- [WHAT TO WORK ON]:
A - In the passage about the day of the Lord, what does Jesus compare the separation of the nations to?
B - Continue the passage about the day of the Lord from where it stops.

- [PAGE EXTRACT]:
The day of the Lord will be the time when God will sort out, examine and judge. It is a day fixed in the secrets of eternity and the heart of God. This "day of the Lord" has been the object of scorn, laughter, and ridicule by sinners, but that does not stop God’s time piece from ticking ever closer to that day. God’s word will come to pass. It is the great day. It will be a time when a voice from heaven will call for all to assemble themselves ( Rev. 20:11-12). There will be the final exam when the books will be opened, and all will be judged. Jesus spoke of this day. "And before him shall be gathered all nations: and he shall separate one from the other as a shepherd separates the sheep from the goats" (Matt. 25:32). All the scriptures point to that coming day. "It is appointed unto men once to die and after that the judgment" Heb. 9:27. "But the heavens and the earth which are now, by the same word kept in store, reserved unto fire against the day of judgment and perdition of ungodly men" 2Pet. 3:7. " Behold, the Lord cometh with ten thousands of his saints to execute judgement upon all, and to convince all that are ungodly among them of their ungodly deeds which they have committed, and of all their hard speeches which ungodly sinners have spoken against him" Jude 14-15. A final day is coming for man, and time shall be swallowed up in the eternity of God. How men shall stand on that day will be determined not then but now. Today we will make the decision that decides that day.

- [AVAILABLE DATA]:
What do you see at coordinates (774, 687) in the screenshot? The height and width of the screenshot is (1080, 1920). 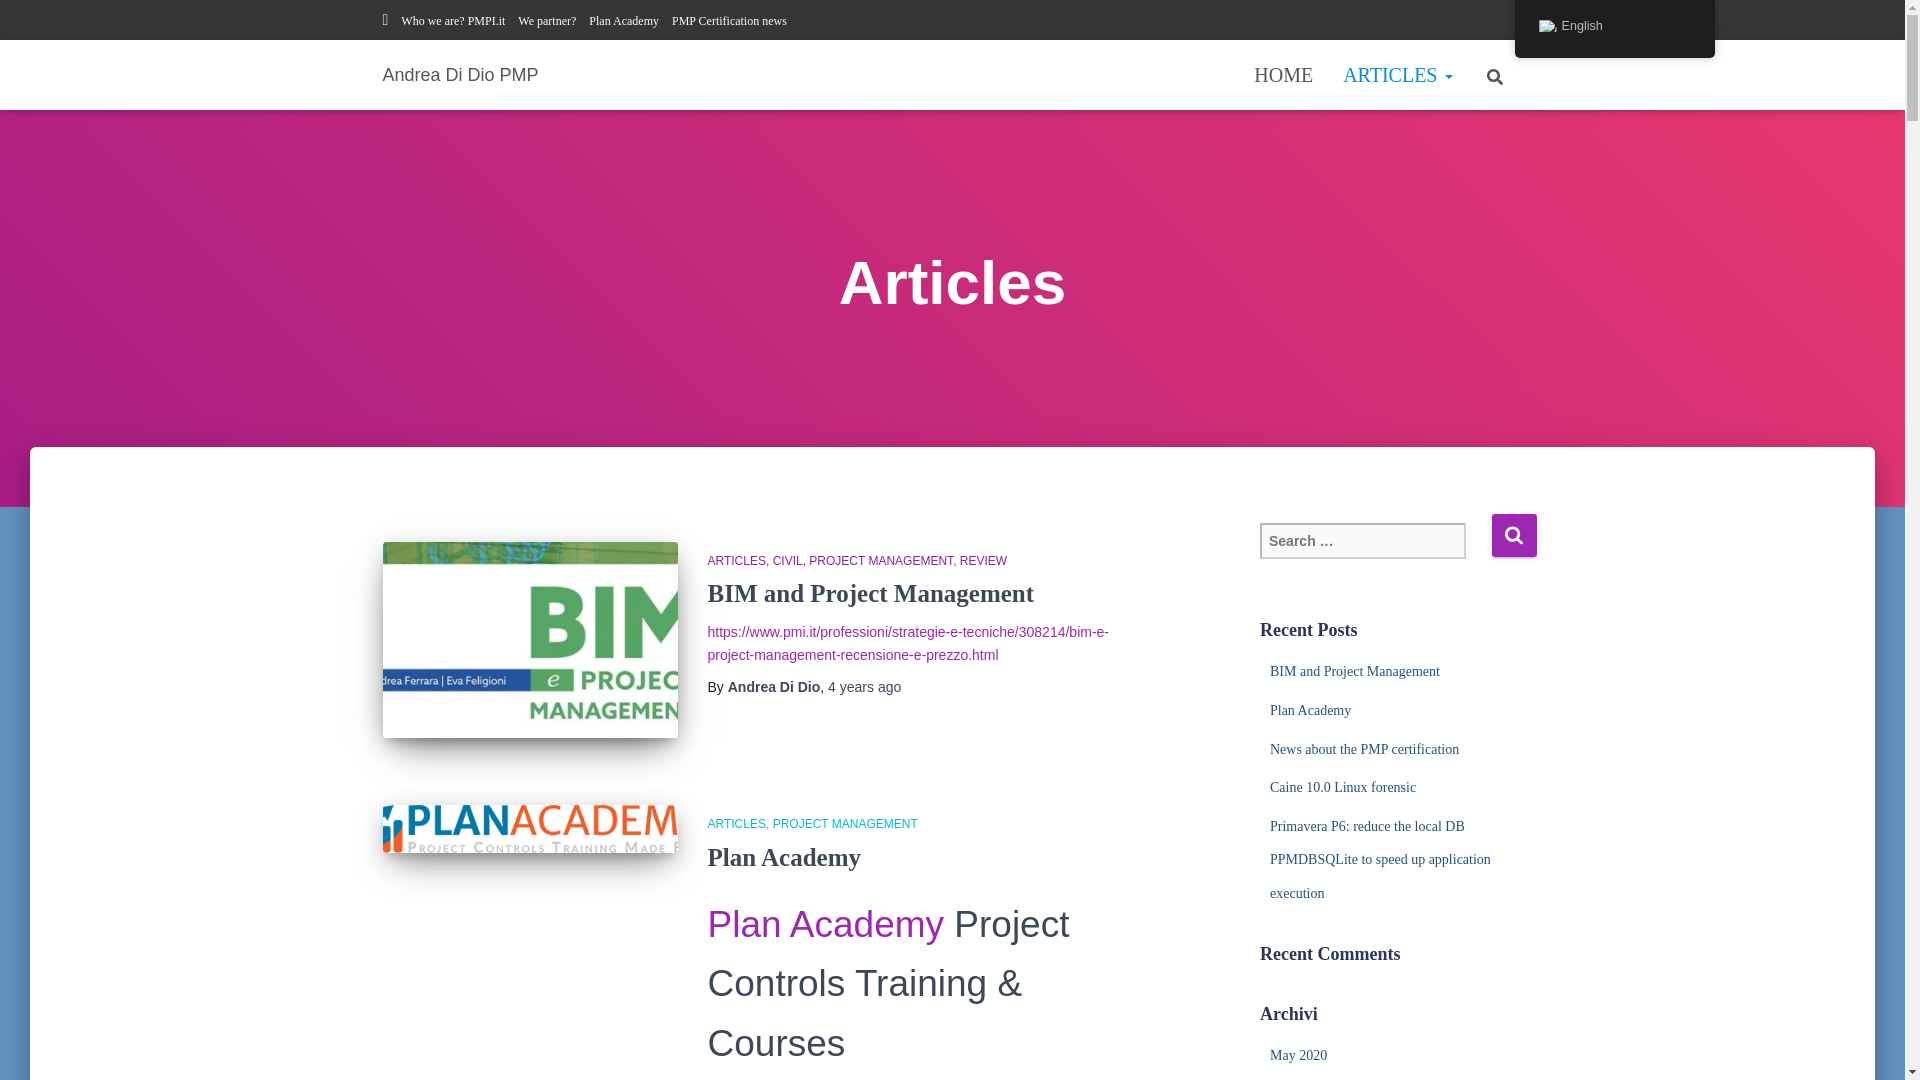 I see `Andrea Di Dio` at bounding box center [774, 687].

- [EXERCISE ANSWERS]:
A - A shepherd separating the sheep from the goats.

B -
What will happen on that day will not be determined by God (although, for Him the future is already as passed), it will be determined by us now. We are multitudes, multitudes passing through the valley of decision.

The church is simply a valley of decision. Each Sunday morning multitudes make decisions that will determine their destiny. The school classroom is a valley of decision every morning. Countless numbers of children make the choices that will determine their eternal destiny. The marketplace is a place where a million little choices will be made, and each one will have its effect on the ages. Each dollar spent brings us closer of farther away from God. A man’s life is the sum total of the choices he makes. From the type of clothes we wear, to what we eat, to where we work or worship all contribute to the person we will be when we stand before the accounting on the great day of the Lord.

Joel saw two armies come face to face in the valley of Jehosophat. One was good, the other evil. He had a vision of the great and ultimate battle known to us from another place as the battle of Armageddon. It is the final great facing off of light and darkness. The book of the Revelation paints an awful picture of that day. The outcome of that battle will decide if evil triumphs over good. Of course it will not. That was demonstrated at the cross. Yet men who refused to believe the cross was a conflict of truth against error shall stand helpless on their own judgment day when they stand facing the truth alone. When a sinner’s sins come riding to meet them on judgment day like a blood- thirsty mongol hoard and cover the horizon like a plague of locusts, the sinner will forget about fighting, and simply drop their sword of pretension before such an ugly army of their own deeds and thoughts.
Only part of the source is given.